Patients were enrolled between March 24, 2014, and May 6, 2015, in KEYNOTE-028 and between February 4, 2016, and September 28, 2016, in KEYNOTE-158. The data cutoff in this analysis was July 31, 2018, for KEYNOTE-028 (approximately 3 years from the date of enrollment of the last patient) and July 13, 2018, for KEYNOTE-158 (approximately 2 years from the date of enrollment of the last patient). At data cutoff, the median duration of follow-up, defined as the time from the first dose to the date of data cutoff or death, whichever occurred first, was 7.7 (range, 0.5–48.7) months for pooled patient population. At the time of data cutoff, eight patients had completed therapy and two continued to receive pembrolizumab. The remaining 73 patients had discontinued pembrolizumab. The most common reason for treatment discontinuation was disease progression (n = 57), followed by AE (n = 6), patient withdrawal (n = 4), physician decision (n = 3), use of excluded medication (n = 2), and loss to follow-up (n = 1). No patient received second-course pembrolizumab (i.e., retreatment).
Efficacy
For all patients included in this analysis, the ORR was 19.3% (95% CI: 11.4–29.4). Two patients (2.4%) had CRs and 14 patients (16.9%) had PRs according to the independent review per RECIST version 1.1 (Table 2). Of the 16 responders, two patients had brain metastasis at baseline. Moreover, 14 of 16 patients (88%) with a response had PD-L1–positive tumors (assessed using 22C3 antibody–based assays; see Materials and Methods), which included one patient with CR and 13 with PR. The second patient with CR had PD-L1–negative tumor, and the other patient with PR had a nonevaluable tumor sample. Among the 16 patients who had a response, median duration of follow-up was 25.9 (range, 16.1–40.1) months. The median time to response was 2.1 (range, 1.7–4.1) months, and the median response duration was NR (range, 4.1‒35.8+ mo; Fig. 1). The Kaplan-Meier estimates for response durations of at least 12 and at least 18 months were 67.7% and 60.9%, respectively (Table 2). At the time of analysis, nine patients (10.8%), including both the patients with CRs, had an ongoing response, and six experienced disease progression after PR (Fig. 2A). Reductions from baseline in the sum of target lesion diameters occurred in 33 of the 75 evaluable patients (44%), with 22 patients (29%) experiencing a reduction in tumor size of at least 30% (Fig. 2B).

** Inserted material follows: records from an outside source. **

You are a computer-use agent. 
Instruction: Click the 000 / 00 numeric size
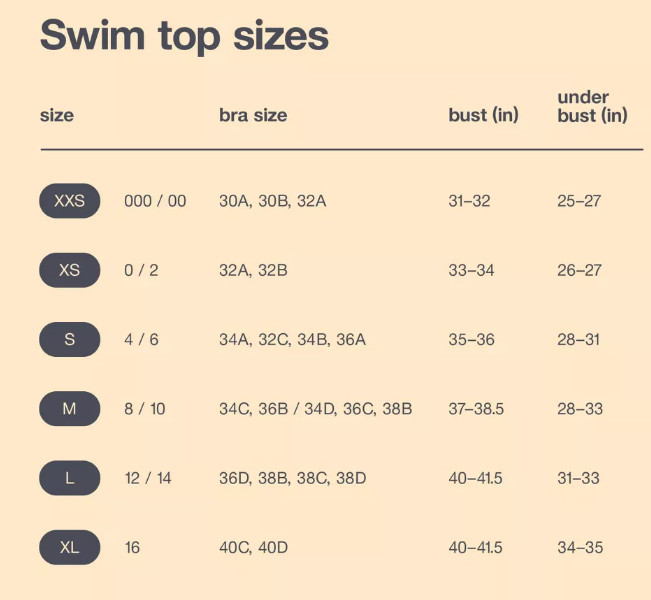tap(155, 201)
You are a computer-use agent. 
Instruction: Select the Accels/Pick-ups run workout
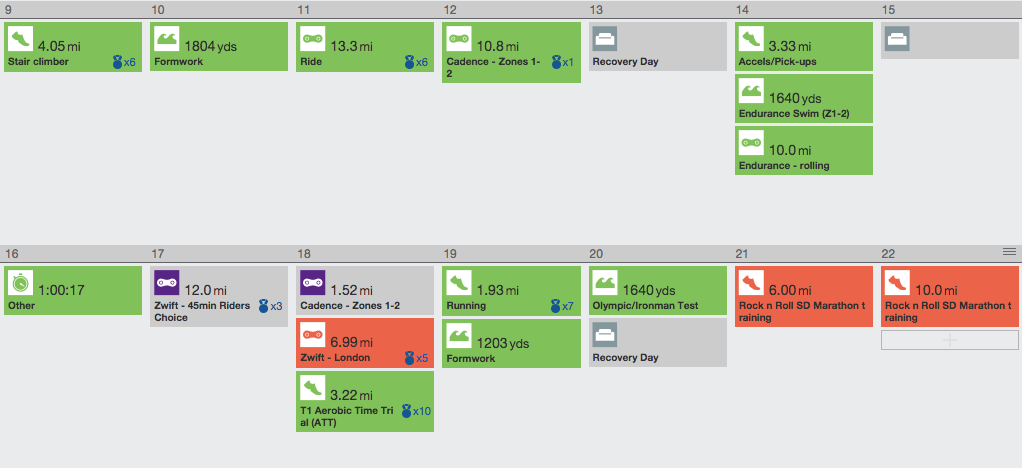tap(804, 47)
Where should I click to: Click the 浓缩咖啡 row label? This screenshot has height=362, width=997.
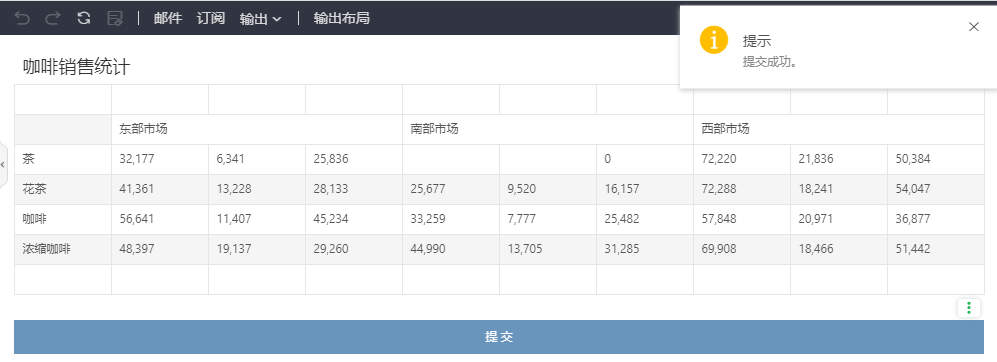[63, 249]
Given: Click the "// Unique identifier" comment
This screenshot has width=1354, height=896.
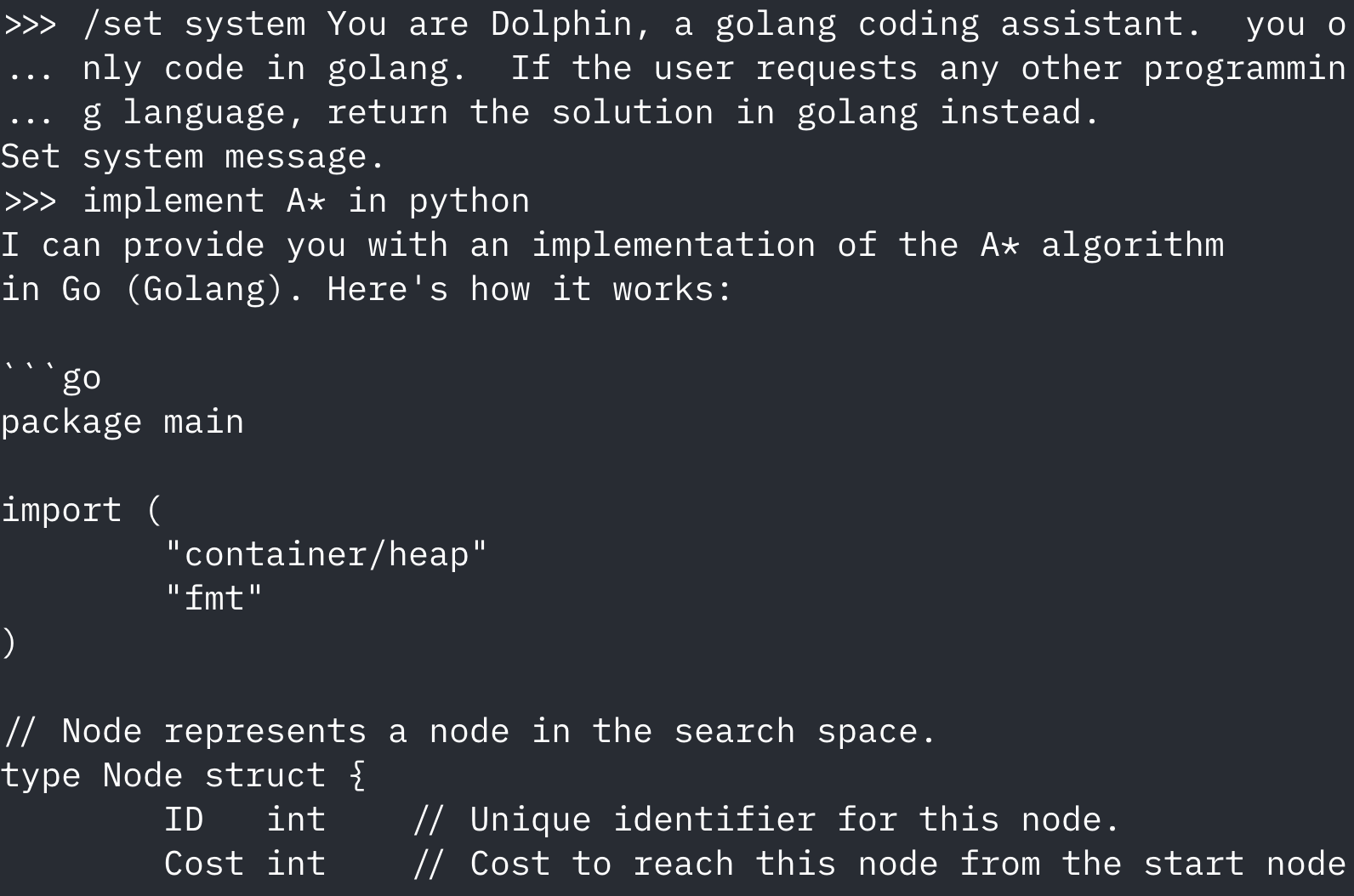Looking at the screenshot, I should (765, 819).
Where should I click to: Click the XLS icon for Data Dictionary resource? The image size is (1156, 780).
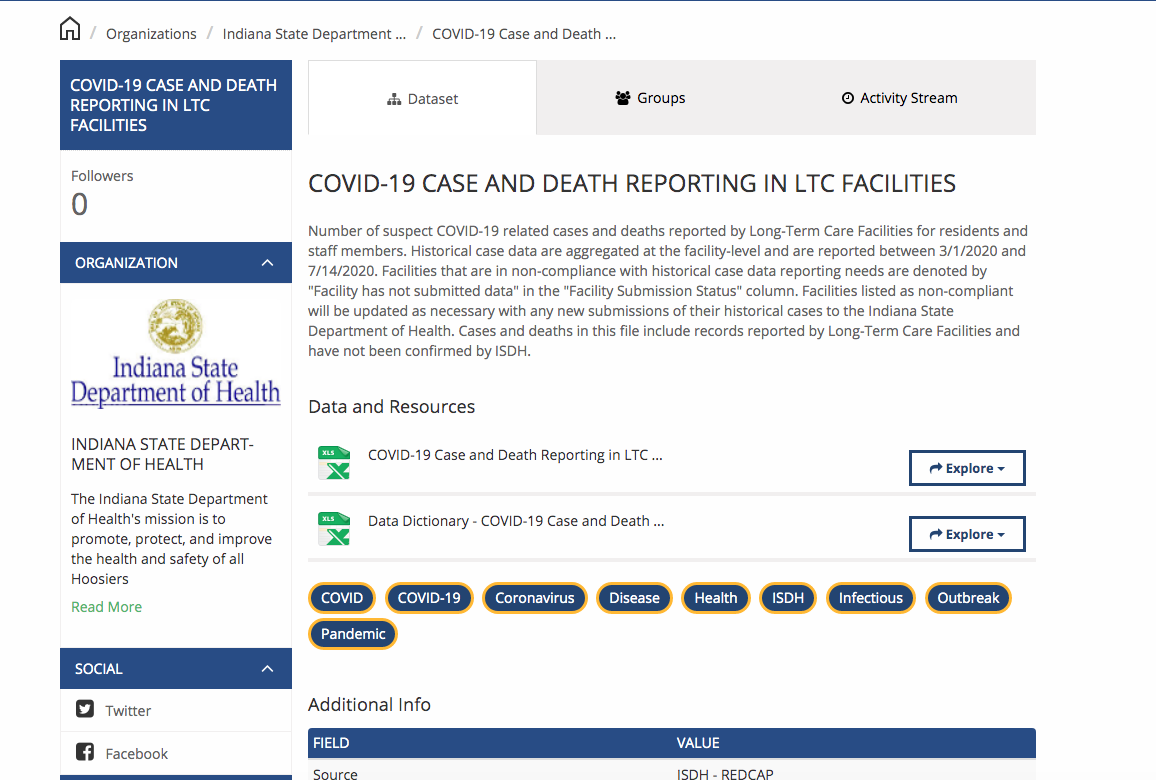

Table 2Best Overall Response per Response Evaluation Criteria in Solid Tumors Version 1.1 by Independent Review
Figure 1Duration of response by Response Evaluation Criteria in Solid Tumors version 1.1 by independent review. Analysis included patients who achieved a confirmed complete or partial response with pembrolizumab therapy after at least two lines of previous therapy. Patients with an ongoing response were defined as those who were alive without disease progression, had not initiated a new cancer treatment, were not lost to follow-up, and whose last disease assessment was within 5 months of the data cutoff date. NR, not reached.
Figure 2Time to response and time to progression in individual patients with (A) a confirmed objective response on the basis of Response Evaluation Criteria in Solid Tumors version 1.1 by central radiology assessment and (B) target lesion changes from baseline on the basis of Response Evaluation Criteria in Solid Tumors version 1.1 by independent review. Percentage changes >100% were capped at 100%. Median duration of follow-up (defined as time from the first dose to date of data cutoff or death, whichever occurred first) among patients with a response was 25.9 (range, 16.1–40.1) months. CR, complete response; PD, progressive disease; PR, partial response.
At data cutoff, 72 of 83 patients (86.7%) had a PFS event (Fig. 3A). The median PFS was 2.0 months (95% CI: 1.9–3.4), and the estimated 12- and 24-month PFS rates were 16.9% and 13.1%, respectively. Sixty-seven patients (80.7%) had died; the median OS was 7.7 months (95% CI: 5.2–10.1), and the estimated 12- and 24-month OS rates were 34.3% and 20.7%, respectively (Fig. 3B).
Figure 3Kaplan-Meier analysis of (A) progression-free survival on the basis of Response Evaluation Criteria in Solid Tumors version 1.1 by independent review and (B) overall survival. Tick marks represent censored patients. All patients received at least one dose of pembrolizumab therapy after at least two lines of previous therapy. Vertical dotted lines indicate 6- and 12-month overall and progression-free survival rates. CI, confidence interval.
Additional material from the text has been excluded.